Pricing math for freelancers + small teams
Flowstep's pricing matters most for freelancers shipping multiple landing pages per month. The free tier covers basic single-screen generation, sufficient for testing. The paid tiers (announced via the Product Hunt listing but unconfirmed final pricing as of May 5) target small teams needing collaboration and higher screen volume. For comparison, Wonder's alpha is free during the beta period, and Figma Make is bundled with any Figma subscription starting at $15 per month.
Frequently asked questions
Is Flowstep ready to replace Figma in 2026?
No, and that is not its pitch. Flowstep is positioned as the prompt-to-component layer that drops INTO Figma via Cmd+C, not as a Figma replacement. For final design polish, design-system maintenance, and team review, Figma remains the canonical tool. Flowstep accelerates the first 60 to 80 percent of the screen-build phase.
How does Flowstep compare to v0 by Vercel?
v0 ships React component code from prompts but does not include the infinite canvas iteration model or native Figma integration. Flowstep's positioning targets the design-to-code handoff specifically, where v0 targets the code-first workflow. Designers and design-conscious developers will likely prefer Flowstep, while pure backend or full-stack developers building admin UIs may find v0 a closer fit.
What frameworks does Flowstep export?
React, TypeScript, and Tailwind CSS are confirmed at launch. Other framework targets (Vue, Svelte, plain HTML) have not been announced. The exported code is plain JSX without proprietary runtime wrappers, so porting to other frameworks is straightforward but not automated.
Can Flowstep edit existing UI screens, or only generate new ones?
Per the Product Hunt listing, Flowstep handles iterative editing within the infinite canvas (continue prompting after the initial generation). Importing an existing screen as a starting point requires uploading a screenshot or design reference; direct Figma file import is not currently supported, only export from Flowstep to Figma.
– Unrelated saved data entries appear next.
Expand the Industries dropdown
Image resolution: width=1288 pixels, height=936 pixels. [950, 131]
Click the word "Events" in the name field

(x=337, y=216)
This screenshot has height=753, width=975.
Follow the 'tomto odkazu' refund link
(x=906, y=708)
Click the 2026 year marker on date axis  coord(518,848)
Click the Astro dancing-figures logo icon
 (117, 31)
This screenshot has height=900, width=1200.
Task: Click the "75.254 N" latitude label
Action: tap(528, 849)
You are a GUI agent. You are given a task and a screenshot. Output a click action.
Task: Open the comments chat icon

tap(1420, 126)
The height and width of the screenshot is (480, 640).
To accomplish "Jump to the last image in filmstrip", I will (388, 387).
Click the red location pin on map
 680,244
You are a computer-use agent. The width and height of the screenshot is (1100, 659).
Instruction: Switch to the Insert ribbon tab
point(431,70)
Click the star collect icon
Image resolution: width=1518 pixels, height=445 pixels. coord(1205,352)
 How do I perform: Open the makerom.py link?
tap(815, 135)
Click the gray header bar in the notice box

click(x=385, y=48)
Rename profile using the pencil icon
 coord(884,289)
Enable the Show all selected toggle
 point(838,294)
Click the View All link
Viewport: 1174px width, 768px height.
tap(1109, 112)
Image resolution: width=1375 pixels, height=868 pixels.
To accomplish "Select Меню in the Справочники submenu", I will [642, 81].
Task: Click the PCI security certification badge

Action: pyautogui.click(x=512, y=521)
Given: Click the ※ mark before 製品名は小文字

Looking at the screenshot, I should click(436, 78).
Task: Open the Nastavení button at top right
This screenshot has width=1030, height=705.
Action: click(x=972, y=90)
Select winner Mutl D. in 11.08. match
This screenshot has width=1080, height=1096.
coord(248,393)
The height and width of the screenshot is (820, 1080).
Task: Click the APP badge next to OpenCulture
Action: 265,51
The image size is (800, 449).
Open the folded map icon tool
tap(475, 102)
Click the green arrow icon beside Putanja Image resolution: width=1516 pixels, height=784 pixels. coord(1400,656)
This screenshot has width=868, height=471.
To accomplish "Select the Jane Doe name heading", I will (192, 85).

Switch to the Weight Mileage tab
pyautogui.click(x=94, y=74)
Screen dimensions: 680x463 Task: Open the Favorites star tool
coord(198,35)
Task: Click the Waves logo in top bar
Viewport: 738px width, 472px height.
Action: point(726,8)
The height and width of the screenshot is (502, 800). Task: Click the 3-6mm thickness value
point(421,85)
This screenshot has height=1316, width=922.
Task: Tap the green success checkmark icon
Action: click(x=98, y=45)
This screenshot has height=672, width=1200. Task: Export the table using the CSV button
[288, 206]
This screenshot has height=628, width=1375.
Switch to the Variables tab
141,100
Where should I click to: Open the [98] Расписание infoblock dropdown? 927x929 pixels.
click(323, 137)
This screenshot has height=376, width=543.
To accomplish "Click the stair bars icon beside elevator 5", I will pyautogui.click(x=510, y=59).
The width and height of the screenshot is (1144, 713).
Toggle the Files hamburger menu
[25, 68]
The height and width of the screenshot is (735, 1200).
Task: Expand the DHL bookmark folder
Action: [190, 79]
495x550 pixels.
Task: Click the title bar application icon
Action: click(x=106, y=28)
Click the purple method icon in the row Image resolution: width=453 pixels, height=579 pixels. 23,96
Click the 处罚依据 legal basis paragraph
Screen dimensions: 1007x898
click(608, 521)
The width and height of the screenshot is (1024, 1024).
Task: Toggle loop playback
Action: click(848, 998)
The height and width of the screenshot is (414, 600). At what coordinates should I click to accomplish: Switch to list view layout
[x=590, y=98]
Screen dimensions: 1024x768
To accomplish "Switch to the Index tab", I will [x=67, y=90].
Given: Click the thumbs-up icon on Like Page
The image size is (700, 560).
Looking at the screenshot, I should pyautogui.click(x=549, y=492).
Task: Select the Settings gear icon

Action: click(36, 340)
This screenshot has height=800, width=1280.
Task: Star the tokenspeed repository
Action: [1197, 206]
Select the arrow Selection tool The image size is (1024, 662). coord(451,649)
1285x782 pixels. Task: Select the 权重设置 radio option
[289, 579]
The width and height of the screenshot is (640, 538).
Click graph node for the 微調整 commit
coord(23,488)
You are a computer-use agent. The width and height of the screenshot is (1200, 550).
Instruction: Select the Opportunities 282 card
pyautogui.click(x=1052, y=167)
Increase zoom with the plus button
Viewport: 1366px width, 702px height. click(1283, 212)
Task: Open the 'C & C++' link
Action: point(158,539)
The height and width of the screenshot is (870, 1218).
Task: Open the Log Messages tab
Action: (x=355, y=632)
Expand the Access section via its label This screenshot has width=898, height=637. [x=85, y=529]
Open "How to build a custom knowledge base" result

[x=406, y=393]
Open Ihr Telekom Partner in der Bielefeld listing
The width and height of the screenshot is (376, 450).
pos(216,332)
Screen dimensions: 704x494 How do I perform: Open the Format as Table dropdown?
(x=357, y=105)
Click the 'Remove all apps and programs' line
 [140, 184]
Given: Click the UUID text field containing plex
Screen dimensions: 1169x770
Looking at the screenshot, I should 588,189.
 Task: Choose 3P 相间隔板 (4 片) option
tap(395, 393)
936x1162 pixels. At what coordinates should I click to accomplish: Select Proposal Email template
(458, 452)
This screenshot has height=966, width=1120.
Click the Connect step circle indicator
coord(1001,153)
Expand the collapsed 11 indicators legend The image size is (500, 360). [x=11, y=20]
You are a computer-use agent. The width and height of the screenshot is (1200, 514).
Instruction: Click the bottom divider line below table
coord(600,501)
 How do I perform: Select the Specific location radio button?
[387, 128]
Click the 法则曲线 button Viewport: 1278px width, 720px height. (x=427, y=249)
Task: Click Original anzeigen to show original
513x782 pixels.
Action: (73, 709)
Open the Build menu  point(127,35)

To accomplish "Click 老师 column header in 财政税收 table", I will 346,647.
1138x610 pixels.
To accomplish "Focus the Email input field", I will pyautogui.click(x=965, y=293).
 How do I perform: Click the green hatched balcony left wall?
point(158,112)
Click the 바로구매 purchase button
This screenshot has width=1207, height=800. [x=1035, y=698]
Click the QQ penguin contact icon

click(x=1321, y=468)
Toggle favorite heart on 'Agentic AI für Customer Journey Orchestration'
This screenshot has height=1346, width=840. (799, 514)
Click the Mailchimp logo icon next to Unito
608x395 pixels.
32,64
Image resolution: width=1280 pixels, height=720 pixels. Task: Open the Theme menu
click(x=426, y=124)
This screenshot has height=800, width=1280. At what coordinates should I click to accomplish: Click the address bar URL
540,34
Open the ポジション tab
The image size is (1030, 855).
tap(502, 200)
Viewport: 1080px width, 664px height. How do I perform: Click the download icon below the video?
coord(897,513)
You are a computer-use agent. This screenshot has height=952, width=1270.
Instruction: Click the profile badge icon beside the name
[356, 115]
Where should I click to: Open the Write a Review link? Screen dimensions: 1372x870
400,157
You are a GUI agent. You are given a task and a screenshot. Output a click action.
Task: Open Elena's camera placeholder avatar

How much does Flowstep cost in 2026?
The free tier covers basic single-screen generation. Paid tiers (pricing not finalized at launch) unlock more screens per month and team collaboration with synchronized edits. Compared to Wonder (free alpha) and Figma Make (bundled with $15/month Figma plan), Flowstep is positioned in the mid-tier paid-tool category. Final pricing details available at flowstep.ai/pricing.
What to try this weekend
Pick one project you have not finished because the design step is slow. Open Flowstep, paste a screenshot of a similar screen as the reference, prompt it with your brand color and copy, then iterate three times. If the third iteration is shippable, Flowstep is in your stack permanently. If not, the gap tells you exactly which design constraint your stack needs to formalize before AI design tools can help.